Bashaw School students love the new idea spawned out of a need for some help

An idea born out of fulfilling a need for one individual has generated an exciting ripple effect.

Bashaw School teacher Jesse Vikse has created an opportunity for high school students to give of their time for something called ‘Community Support’ — which is part of an option called the Rebel Block.

“The idea behind this project came on Feb. 12. I came across a post on Facebook from the Bashaw Community Events page. A senior was asking for help with some snow removal from his garage. I saw this as an opportunity to reach out as a member from the school,” Vikse explained.

“We had started this thing called Rebel Block, which is designed to integrate different options for the students to choose from. It offers a variety of different learning sessions that the students can pick based on their goals they have created for the week.

“It can vary from sessions in financing to proper form in a free throw. With this as a system in our school, I saw this as an opportunity to set up a new session where the students can be a part of Community Support.”

Within an hour of reaching out to the school’s administration, Vikse had the approval to rally a crew together to shovel some driveways. Another teacher, Amanda Swedberg was a big help as she offered up the assistance of her Humanities class students as well as her reaching out to the student athletes she coaches.

“The students had a great ‘buy in,’ where I actually had more students than expected,” Vikse said.

“We have a great culture in Bashaw and I am excited to see that the students are becoming a part of this culture first hand, hands on and eager to do more. I didn’t want this to be a ‘one hit wonder,’ so I have been hoping for a big dump of snow to allow us to get back out there with shovels.”

Now while that snowfall didn’t occur, a different opportunity popped up when a different senior in the community needed some help hauling firewood into their home.

“I was excited to see another opportunity build into this Rebel Block and requested permission to pursue this. I was able to assemble a crew in less than a minute,” Vikse explained.

Following school safety protocols, he connected up with Bashaw RCMP’s detachment commander Sgt. Bruce Holliday and the group of them set out to help.

But something happened on the trek back to school after completing the job that Vikse didn’t quite anticipate.

“One of the students asked me if this was a Rebel Block session, because he would sign every time. They like helping out, being outside and getting active. Another student told me she couldn’t wait to go shoveling again. Looking at the forecast, I informed them to suit up on the upcoming Tuesday and any other day that there is snow on the previous night,” he stated.

The acts maybe small, and free, but it seems the ripple effect has been huge among the students.

To that end, Vikse’s hope is to see the project grow.

“The only real way to make this happen is spreading the word that we want to help.
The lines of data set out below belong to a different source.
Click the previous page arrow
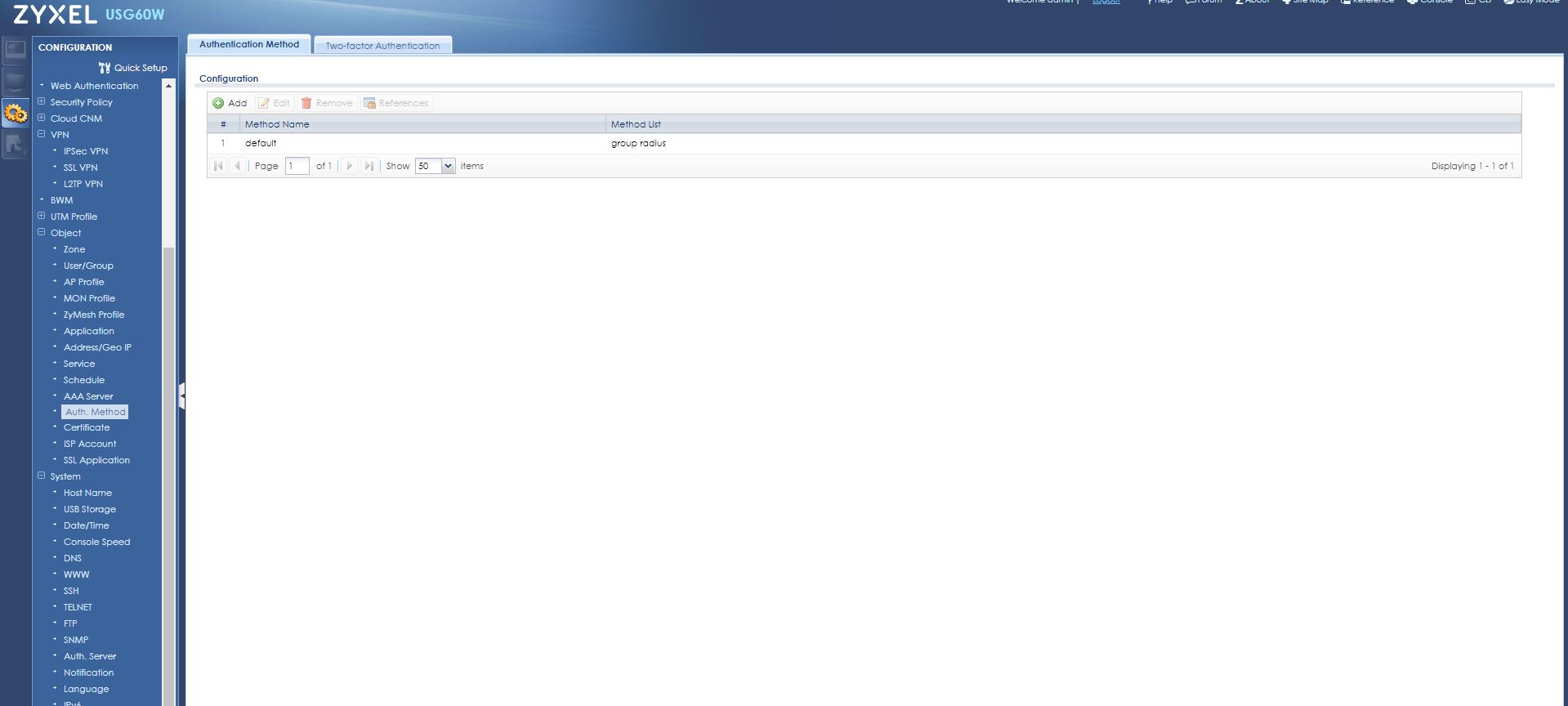[x=238, y=166]
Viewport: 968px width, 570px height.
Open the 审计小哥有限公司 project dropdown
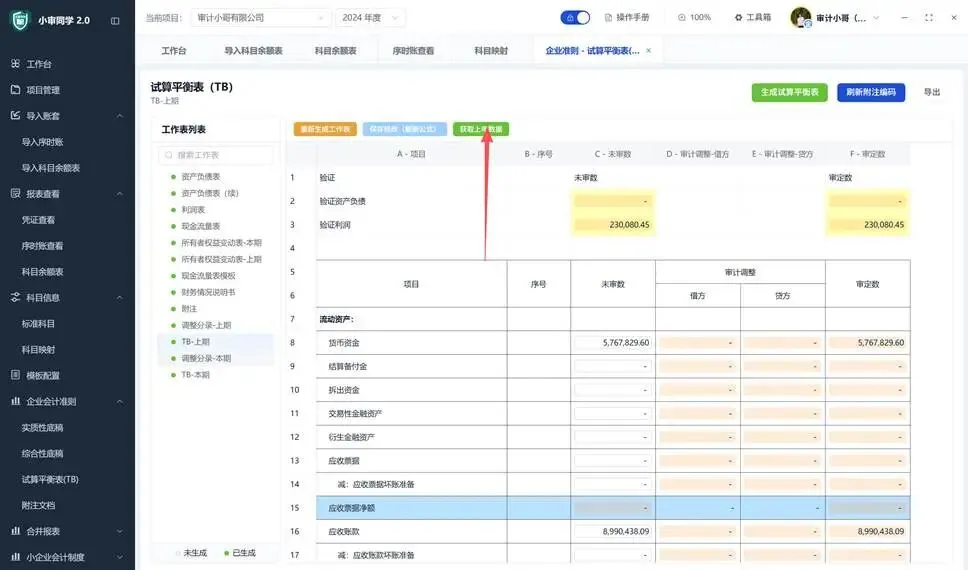tap(260, 18)
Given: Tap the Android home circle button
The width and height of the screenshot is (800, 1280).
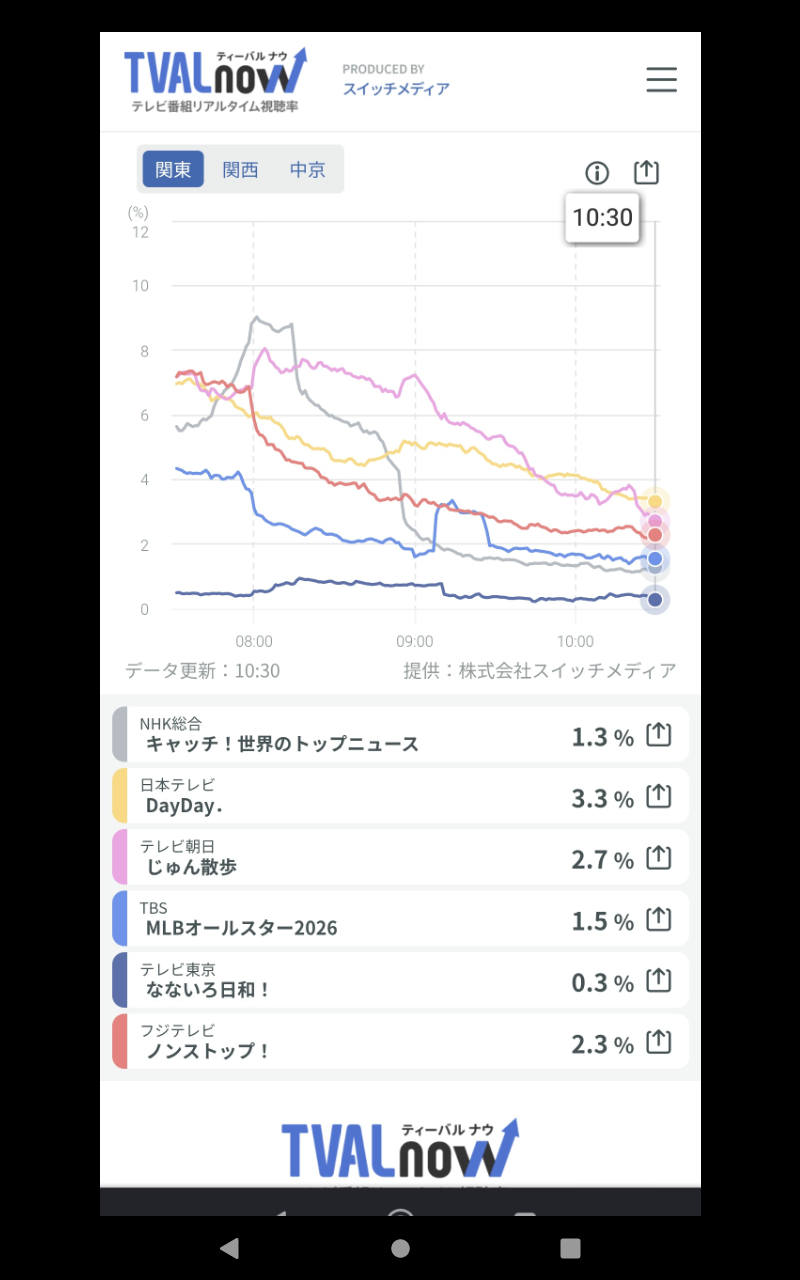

We love the support that this community brings to our school, and we would like to express our gratitude by contributing our efforts back,” he said, adding the only payment is getting the word out to others about the project.

“I would like to see opportunity upon opportunity to come forward with any request for help be considered. We could rake leaves in the fall, take recycling in, or collect fallen fruit from trees. We would just genuinely like to help in any way we can.”